Three important myths about science, part 2

The hard limits of mankind’s greatest tool.

Written by: Cory Novis

Art by: Winnie Lei

Demarcation – The Myth That Science Can Be Clearly Defined

In Part One of this article, science was revealed to be a little more complicated than simply “a set of facts that are true”, and this second myth may just be as dangerous as the first. Many groups and individuals treat science, either directly or indirectly, as though it can be clearly defined. In some cases this is easy to do: astrology (horoscopes and star signs) is not science, but astronomy is. What often gets forgotten is that a great deal of knowledge is more difficult to define. Is traditional Chinese medicine scientifically valid if it works despite its false theories? Can theoretical physics be a science if its theories cannot be scientifically tested? Is economics a science despite its poor predictive capabilities? None of these have simple answers and, simply put, there’s no easy way of knowing where exactly to draw the line.
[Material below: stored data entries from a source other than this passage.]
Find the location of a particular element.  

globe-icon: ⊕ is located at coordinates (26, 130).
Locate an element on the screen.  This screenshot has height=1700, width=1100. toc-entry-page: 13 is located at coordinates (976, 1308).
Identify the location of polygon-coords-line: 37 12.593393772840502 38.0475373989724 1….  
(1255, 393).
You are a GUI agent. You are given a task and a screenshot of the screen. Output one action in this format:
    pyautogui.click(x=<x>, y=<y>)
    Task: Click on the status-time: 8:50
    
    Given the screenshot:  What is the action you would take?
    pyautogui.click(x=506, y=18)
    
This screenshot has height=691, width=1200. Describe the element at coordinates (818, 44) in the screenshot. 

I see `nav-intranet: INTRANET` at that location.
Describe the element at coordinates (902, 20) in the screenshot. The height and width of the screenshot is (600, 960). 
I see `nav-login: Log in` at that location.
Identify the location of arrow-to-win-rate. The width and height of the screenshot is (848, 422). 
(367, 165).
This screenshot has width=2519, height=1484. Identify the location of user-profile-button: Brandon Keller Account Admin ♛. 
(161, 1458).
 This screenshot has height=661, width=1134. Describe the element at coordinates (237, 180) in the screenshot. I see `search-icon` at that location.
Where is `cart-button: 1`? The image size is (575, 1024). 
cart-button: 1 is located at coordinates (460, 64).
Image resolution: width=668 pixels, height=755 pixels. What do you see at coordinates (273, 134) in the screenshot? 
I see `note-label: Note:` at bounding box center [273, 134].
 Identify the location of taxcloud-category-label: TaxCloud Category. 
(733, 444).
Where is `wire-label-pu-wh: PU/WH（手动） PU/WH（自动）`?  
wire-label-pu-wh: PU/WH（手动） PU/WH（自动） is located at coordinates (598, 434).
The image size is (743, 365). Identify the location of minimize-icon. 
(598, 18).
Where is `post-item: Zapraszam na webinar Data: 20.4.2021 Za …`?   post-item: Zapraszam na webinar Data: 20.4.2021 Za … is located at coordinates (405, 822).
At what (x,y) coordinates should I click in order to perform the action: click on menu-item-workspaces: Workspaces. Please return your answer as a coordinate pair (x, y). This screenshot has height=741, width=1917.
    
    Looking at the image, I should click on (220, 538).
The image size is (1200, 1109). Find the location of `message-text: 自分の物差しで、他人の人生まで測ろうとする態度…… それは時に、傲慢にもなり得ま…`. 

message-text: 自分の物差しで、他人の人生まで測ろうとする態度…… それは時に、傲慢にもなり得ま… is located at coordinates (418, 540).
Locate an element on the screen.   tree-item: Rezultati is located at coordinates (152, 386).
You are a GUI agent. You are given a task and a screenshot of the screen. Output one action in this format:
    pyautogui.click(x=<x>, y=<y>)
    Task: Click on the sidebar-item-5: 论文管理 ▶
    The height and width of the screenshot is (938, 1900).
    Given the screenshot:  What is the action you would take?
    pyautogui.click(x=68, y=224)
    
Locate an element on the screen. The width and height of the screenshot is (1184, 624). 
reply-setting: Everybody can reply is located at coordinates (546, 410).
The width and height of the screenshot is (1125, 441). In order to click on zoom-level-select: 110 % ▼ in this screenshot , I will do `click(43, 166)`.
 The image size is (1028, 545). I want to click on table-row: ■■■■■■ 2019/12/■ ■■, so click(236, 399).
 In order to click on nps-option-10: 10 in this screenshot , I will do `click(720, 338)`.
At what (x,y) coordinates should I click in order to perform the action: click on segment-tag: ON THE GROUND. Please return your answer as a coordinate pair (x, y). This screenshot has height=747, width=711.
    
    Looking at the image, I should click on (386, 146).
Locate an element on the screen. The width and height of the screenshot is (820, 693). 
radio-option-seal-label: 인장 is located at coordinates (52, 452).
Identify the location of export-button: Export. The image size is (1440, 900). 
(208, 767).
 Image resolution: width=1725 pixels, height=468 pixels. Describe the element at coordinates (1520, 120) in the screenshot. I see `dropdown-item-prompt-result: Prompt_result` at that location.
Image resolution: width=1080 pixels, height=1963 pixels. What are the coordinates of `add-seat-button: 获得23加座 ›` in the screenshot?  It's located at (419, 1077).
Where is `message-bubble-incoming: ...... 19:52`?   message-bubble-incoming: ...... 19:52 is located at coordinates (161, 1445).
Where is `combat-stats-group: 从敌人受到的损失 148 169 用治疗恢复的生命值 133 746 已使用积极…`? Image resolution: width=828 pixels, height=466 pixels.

What may be just as interesting is the almost insurmountable ambiguity surrounding science throughout its history. In many cases science has been too integrated with religion and/or technology for any meaningful distinctions to be made. Many modern scientific atheists have tried to dissect and disassociate science from its religious roots in order to strengthen the world view that science and religion have always been at odds, but this is demonstrably not the case.

Today this myth has unfortunate effects. Firstly, science is often viewed as distinct from and opposed to religion when, in fact, no such stark distinction exists. Many significant scientists have been, and continue to be, religious, from the founding father of genetics to the inventor of the World Wide Web. Secondly, science is often viewed as being distinct from politics when, in fact, they are profoundly intertwined. Science informs government policy and as a result of its privileged epistemological standing, it is often involved in the high stakes games that get played in the political arena. Science can and has been silenced, muted, deliberately misguided and even hijacked for political purposes. Finally, the distinction between the scientific community and the general public is not as straightforward as it may seem. Although science is often treated more as a concern for experts than for the public, it is clear that everyone needs to have a say in the course of science, not just scientists and investors. Many turning points in medical research, from the invention of the contraceptive pill to the fight against AIDS, have required a strong public drive for greater scientific understanding and research.

Perfect Objectivity – The Myth That Observations Can Be Free From Presupposition

Our third and final myth is also about distinctions, in this case between theories and observations. The traditional view of science, which largely endures today, is that theories and models are distinct from the observations we make. In other words, the theory that the earth orbits the sun (also known as heliocentrism) is distinct from my observations about how the planets move. The philosopher of science Karl Popper once famously demonstrated the absurdity of this myth by asking a group of physics students in Vienna to simply “observe” and then write down their observations. Naturally the students asked what it was exactly they were supposed to be observing. Popper’s point was to demonstrate that science needs to start with more than just “observation”, but rather with a pre-existing theoretical framework from which to seek out and make sense of observations. Scientists need something to expect and they need to know where to look.

Two people may look down a microscope and see completely different things depending on what theoretical framework they are using. A 17th century scientist may look at a sperm cell and see a little man with a long tail, whereas a modern biologist will see particular sections and divisions, such as a nucleus or mitochondria, which were invisible to previous scientists even with the necessary magnification.

It was this realisation which led Popper to make the following quote:

“The belief that we can start with pure observation alone, without anything in the nature of a theory is absurd.”

In summary, there are myths about science too. Science is not mankind’s “supreme” system of knowledge and to naïvely view it that way, we risk devaluing some important cultural and social truths. Science is not perfectly defined, it is messy and culturally embedded, it does not just sit in an isolated vacuum. It’s something we should all have a say in. Finally, science is not purely objective. It does not view raw facts and data without bias and presupposition. Science isn’t perfect. It’s messier than you probably think.